Running is such an interesting sport, too, because of those tenths of a second, those inches. Cassidy literally trained for months for a race that’ll take less than four minutes and to hopefully be tenths of a second better than someone else. How do you possibly train and will yourself an extra tenth of a second or more better than the next person? Cassidy tries to explain, “He sought to conquer the physical limitations placed upon him by a three-dimensional world (and if Time is the fourth dimension, that too was his province). If he could conquer the weakness, the cowardice in himself, he would not worry about the rest; it would come.” In other words, to get that tenth of a second better, you gotta do it. You gotta run. Every day, even when you don’t feel like running. That’s how he’ll transcend the “health nuts,” and “Zen runners” and the joggers and those connecting to nature. Running not because it’s altogether enjoyable, at least in the parts that constitute the whole, but because it was necessary. Again, though, to be clear, Cassidy is a competitive runner. As he later noted shortly after the passage I just quoted, he was willing to die to win and was unimpressed with those who “disavowed such a base motivation.” “You are not allowed to renounce that which you never possessed, he thought.” Running was freedom because once you get down to the basest elements, i.e., the willingness to die for something, in that way, you’ve also become more free than anyone else. You’ve become someone unchained by that which constrains most. That’s how Cassidy saw it, at least.

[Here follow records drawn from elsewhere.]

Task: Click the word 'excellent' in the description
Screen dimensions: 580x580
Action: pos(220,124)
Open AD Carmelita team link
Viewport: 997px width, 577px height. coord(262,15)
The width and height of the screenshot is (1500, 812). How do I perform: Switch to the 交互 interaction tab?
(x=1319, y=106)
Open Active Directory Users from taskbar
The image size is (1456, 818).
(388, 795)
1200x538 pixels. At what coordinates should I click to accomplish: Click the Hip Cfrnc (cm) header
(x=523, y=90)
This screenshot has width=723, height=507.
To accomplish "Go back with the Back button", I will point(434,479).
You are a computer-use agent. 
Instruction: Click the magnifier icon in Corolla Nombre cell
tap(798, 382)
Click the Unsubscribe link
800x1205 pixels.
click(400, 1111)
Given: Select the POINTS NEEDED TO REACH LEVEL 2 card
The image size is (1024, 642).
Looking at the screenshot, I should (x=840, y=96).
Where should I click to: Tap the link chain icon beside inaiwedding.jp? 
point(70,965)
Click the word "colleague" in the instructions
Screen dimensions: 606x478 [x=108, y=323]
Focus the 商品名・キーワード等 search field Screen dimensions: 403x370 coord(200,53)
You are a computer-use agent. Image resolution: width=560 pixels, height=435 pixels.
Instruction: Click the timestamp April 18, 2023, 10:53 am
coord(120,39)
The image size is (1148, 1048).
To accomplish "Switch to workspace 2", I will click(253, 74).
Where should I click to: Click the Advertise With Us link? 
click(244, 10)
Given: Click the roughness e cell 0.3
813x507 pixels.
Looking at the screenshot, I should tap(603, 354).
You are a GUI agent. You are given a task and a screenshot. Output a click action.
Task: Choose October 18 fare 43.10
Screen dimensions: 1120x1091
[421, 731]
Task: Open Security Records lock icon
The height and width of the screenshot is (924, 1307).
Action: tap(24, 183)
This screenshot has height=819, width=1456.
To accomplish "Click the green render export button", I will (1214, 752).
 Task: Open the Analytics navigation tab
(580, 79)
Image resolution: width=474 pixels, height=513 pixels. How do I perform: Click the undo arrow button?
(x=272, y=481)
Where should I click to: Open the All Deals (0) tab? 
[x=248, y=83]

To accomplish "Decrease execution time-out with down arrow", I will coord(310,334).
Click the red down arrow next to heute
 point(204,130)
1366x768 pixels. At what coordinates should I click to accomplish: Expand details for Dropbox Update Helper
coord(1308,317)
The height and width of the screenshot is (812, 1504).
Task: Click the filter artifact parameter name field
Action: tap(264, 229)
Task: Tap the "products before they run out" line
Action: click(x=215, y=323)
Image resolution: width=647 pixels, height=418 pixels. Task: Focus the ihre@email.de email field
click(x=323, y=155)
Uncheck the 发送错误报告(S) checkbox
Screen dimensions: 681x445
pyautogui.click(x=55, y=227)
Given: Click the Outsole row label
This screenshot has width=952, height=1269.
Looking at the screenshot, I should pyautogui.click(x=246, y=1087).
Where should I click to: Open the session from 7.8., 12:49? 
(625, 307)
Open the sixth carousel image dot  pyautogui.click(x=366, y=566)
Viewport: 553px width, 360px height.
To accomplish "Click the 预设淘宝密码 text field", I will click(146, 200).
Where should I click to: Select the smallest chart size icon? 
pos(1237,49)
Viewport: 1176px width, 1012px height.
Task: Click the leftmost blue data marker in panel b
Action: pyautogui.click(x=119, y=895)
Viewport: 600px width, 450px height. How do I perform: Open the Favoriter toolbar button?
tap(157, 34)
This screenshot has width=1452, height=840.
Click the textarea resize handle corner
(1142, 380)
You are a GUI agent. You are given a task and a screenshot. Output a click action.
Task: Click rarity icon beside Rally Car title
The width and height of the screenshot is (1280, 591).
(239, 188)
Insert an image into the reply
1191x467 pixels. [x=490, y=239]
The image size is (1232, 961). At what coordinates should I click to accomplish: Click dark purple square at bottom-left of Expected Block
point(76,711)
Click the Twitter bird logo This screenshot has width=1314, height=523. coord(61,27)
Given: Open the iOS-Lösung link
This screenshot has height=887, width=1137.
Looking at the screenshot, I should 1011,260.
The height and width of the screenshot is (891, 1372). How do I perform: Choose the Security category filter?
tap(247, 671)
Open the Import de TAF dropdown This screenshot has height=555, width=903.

Parker brings his considerable talents and aplomb for writing about that which he loved (running) to bear on the race between Cassidy and Walton (and six others). Everyone’s taking their marks, with Cassidy describing his heart ready to leap out through his thin taut skin. Parker states, “They were poised there on the edge of some howling vortex they had run ten thousand miles to get to. Now they had to run one more.” It’s utter madness, ephemeral in the most tangible way, and yet, because of that, also unceasingly beautiful. The beauty of that madness outruns the race itself, which is where the nostalgia and melancholy come in. After all, Parker bookends the book with Cassidy only 26 years of age, mind you, wistfully admiring the track one more time, his glory days long behind him (he couldn’t transcend Time after all). But anyway, back at the markers. Walton seemed to be easily running ahead of everyone, including Cassidy, but he “kicked” too soon, 500 yards out. That allowed Cassidy to best him in a heart-pounding, intense climax to the book. I was almost teary-eyed! It was like reaching the crescendo in Whiplash. All that elite devotion paid off, consequences otherwise be damned.

For runners of all kinds, competitive or not, Parker’s book has to be considered a must-read. Surely, they will relate to Cassidy’s journey in only the way a runner could. But also, for non-runners, again, such as myself, Parker’s book was a delightful, pulse-pounding lap around the mind of a runner. And in the end, Parker did the kick exceptionally well for us.